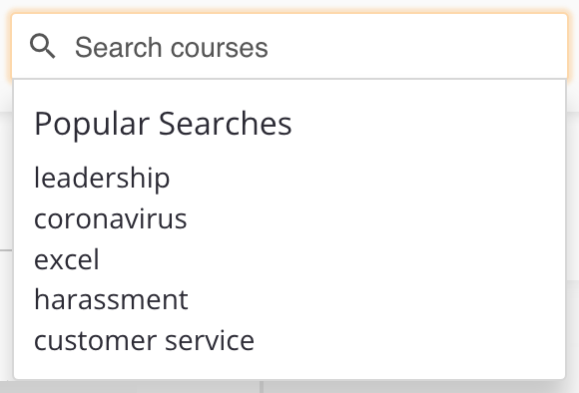Click the empty area of search box
The width and height of the screenshot is (579, 393).
pyautogui.click(x=417, y=47)
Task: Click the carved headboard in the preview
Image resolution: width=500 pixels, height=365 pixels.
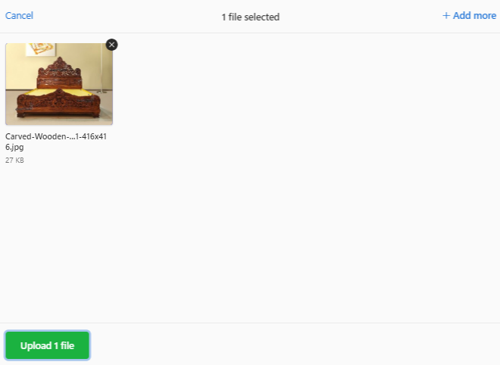Action: click(x=59, y=73)
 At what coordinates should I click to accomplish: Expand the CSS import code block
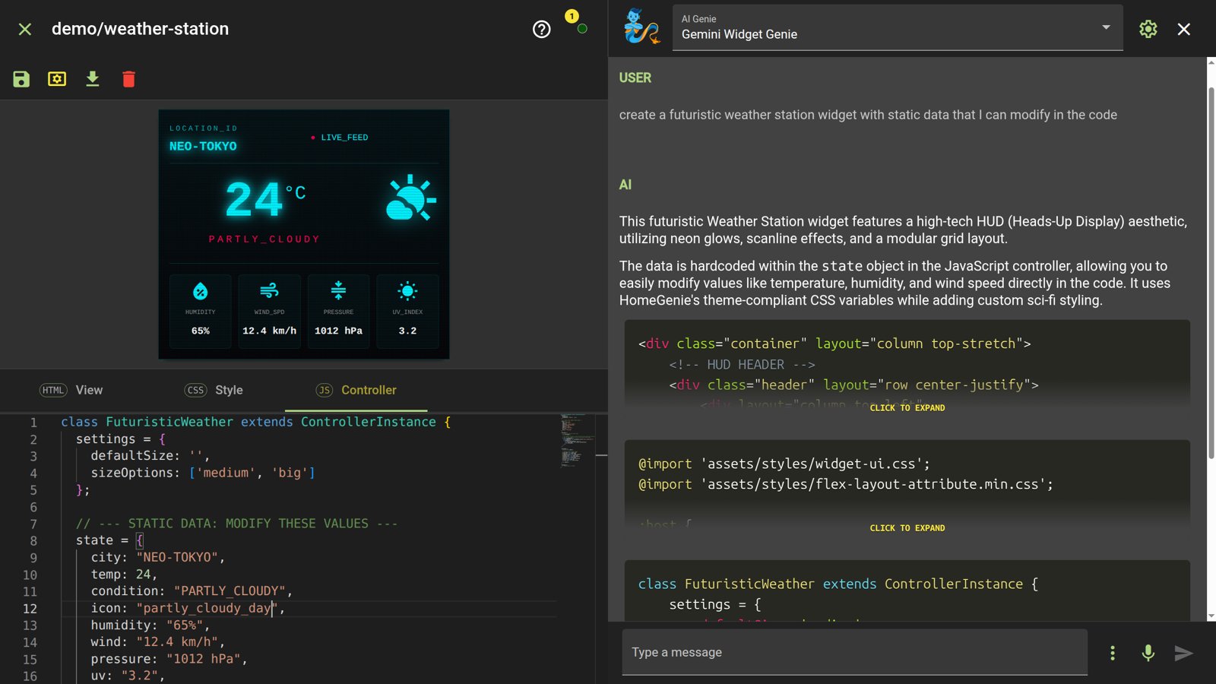pos(907,528)
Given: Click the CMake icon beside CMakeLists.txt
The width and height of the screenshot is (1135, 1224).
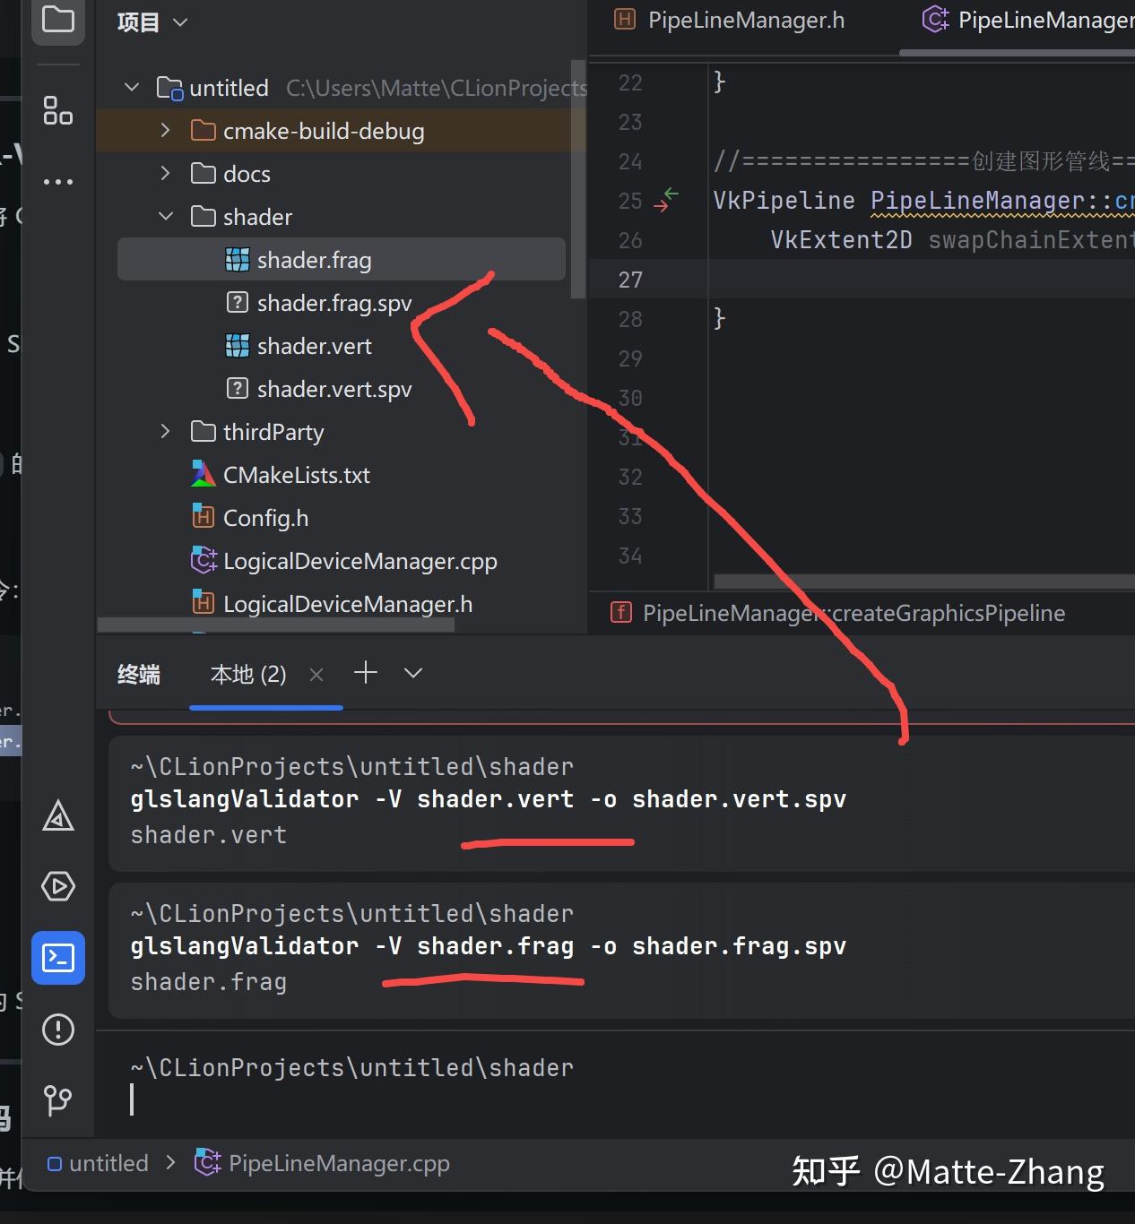Looking at the screenshot, I should [202, 474].
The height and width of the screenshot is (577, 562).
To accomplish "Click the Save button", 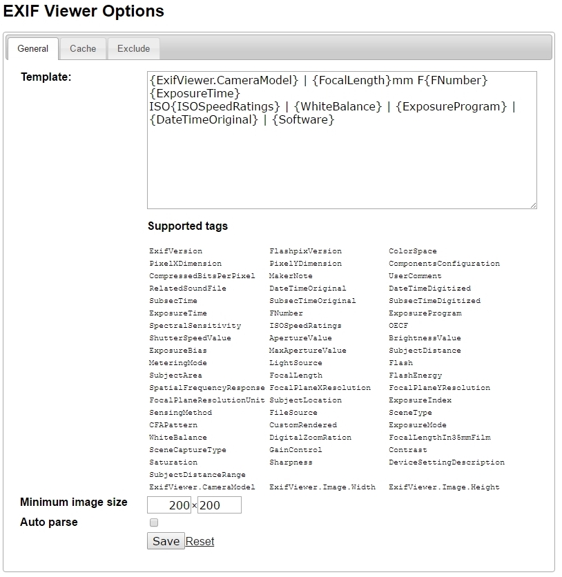I will coord(165,541).
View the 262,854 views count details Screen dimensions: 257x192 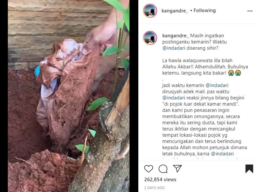click(160, 180)
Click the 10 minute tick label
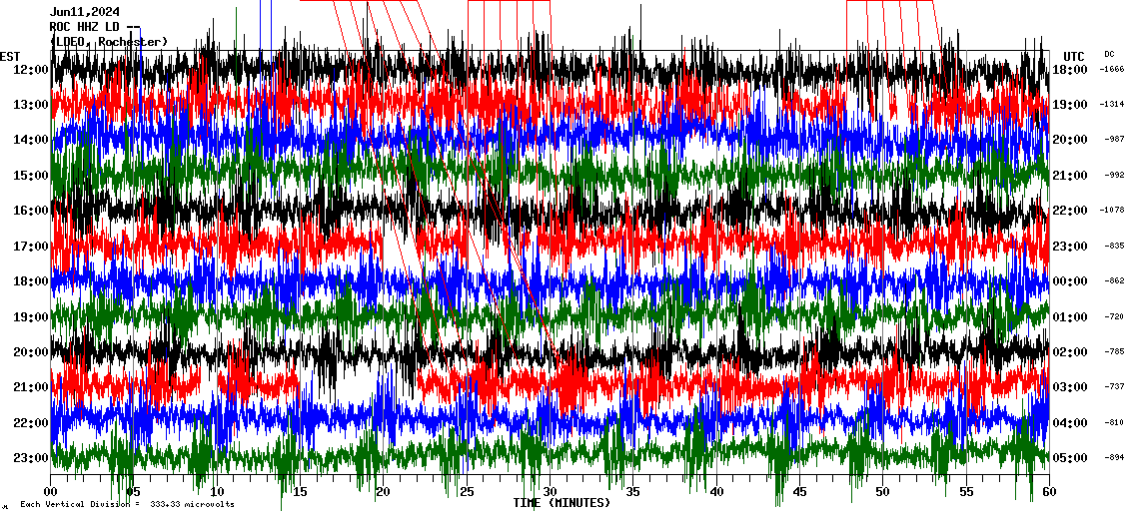The width and height of the screenshot is (1129, 518). (x=218, y=492)
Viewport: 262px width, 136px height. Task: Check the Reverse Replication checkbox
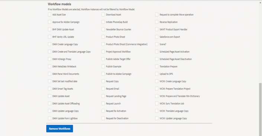tap(157, 22)
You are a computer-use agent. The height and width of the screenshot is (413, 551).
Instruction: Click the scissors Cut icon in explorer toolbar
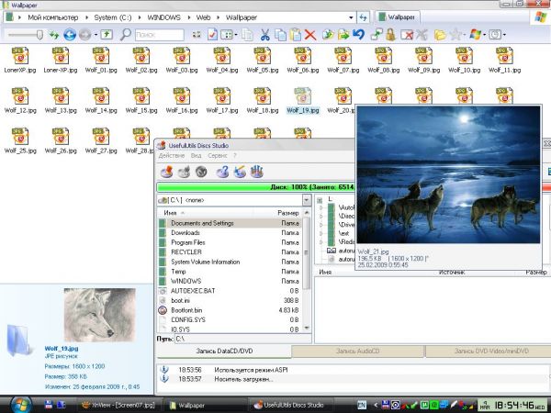[264, 35]
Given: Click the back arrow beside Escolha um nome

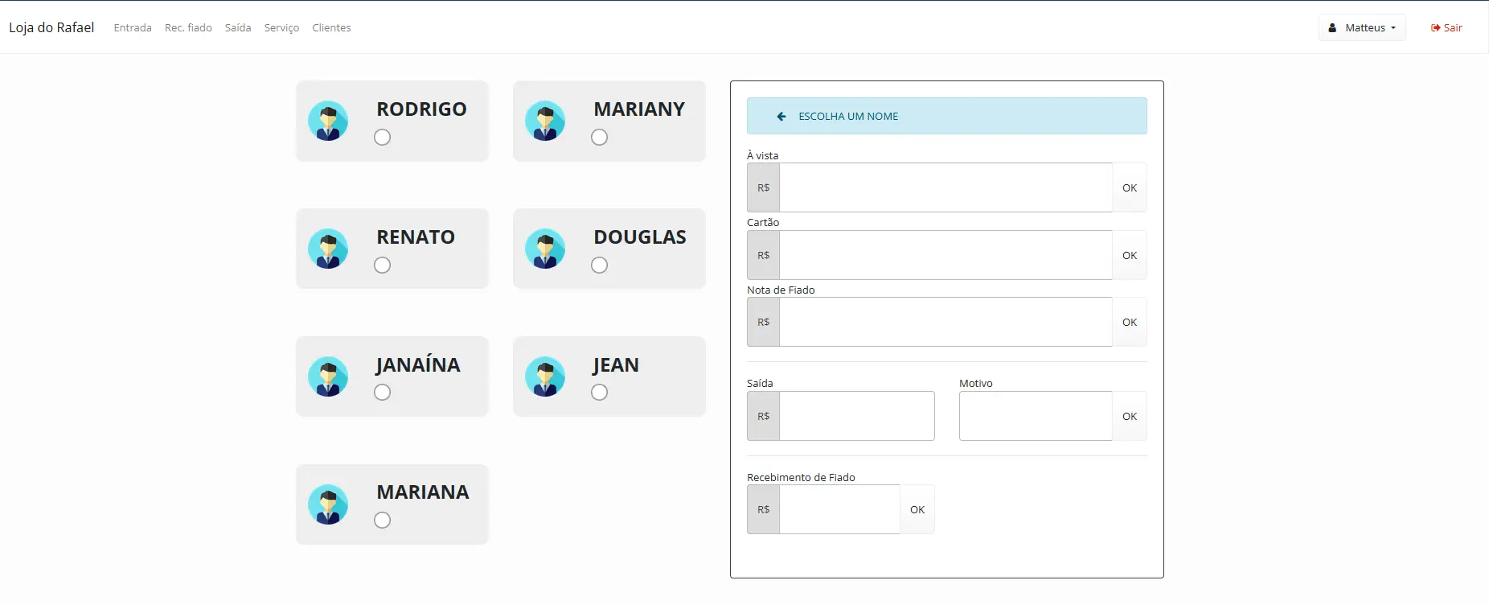Looking at the screenshot, I should [781, 117].
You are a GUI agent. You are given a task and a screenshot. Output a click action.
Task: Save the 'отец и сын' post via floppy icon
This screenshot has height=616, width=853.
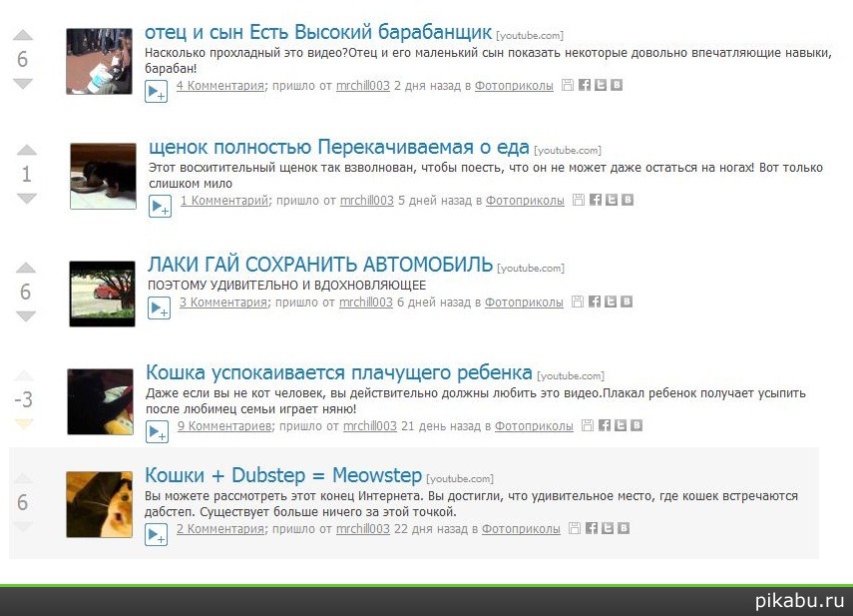point(568,86)
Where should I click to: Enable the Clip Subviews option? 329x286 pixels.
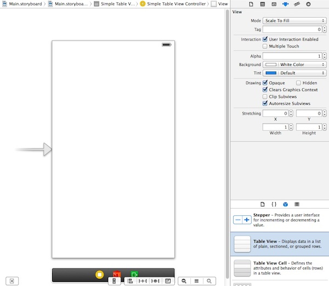coord(265,97)
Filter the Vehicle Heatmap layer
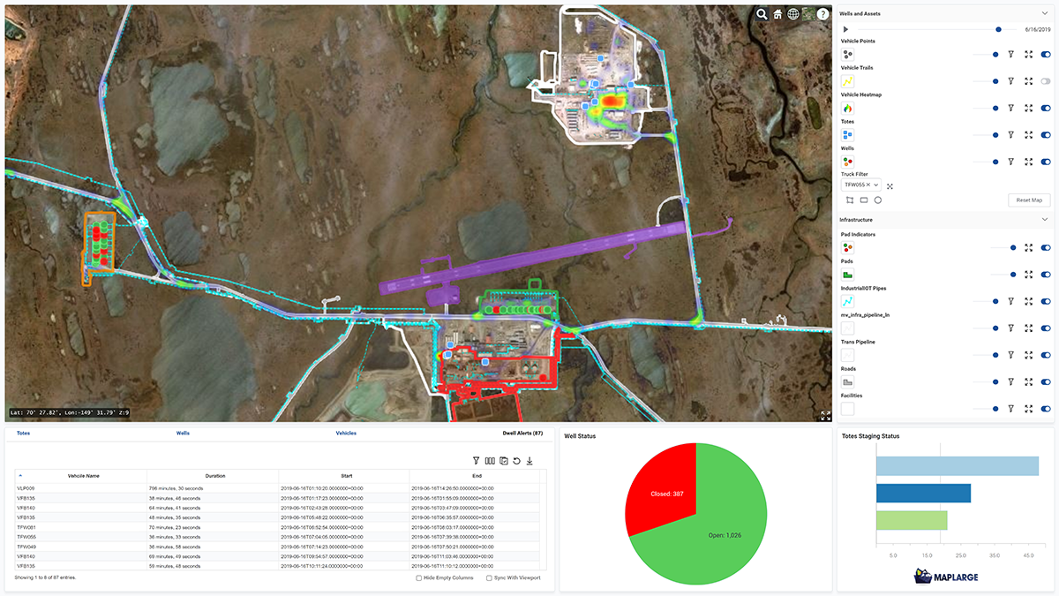 pos(1011,109)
━━━━
ASSIGNMENT:
Going by the data above, give back only the lines from the one containing "Task: Click the" through the one containing "The height and width of the screenshot is (577, 562).", exactly as they stand, both ends included and no images.

SOLUTION FOR THIS EXERCISE:
Task: Click the carved headboard in the preview
Image resolution: width=500 pixels, height=365 pixels.
Action: click(x=59, y=73)
 At what coordinates should I click to accomplish: Expand the CSS import code block
pos(907,528)
Given: Click the CMake icon beside CMakeLists.txt
The width and height of the screenshot is (1135, 1224).
Looking at the screenshot, I should [202, 474].
The height and width of the screenshot is (577, 562).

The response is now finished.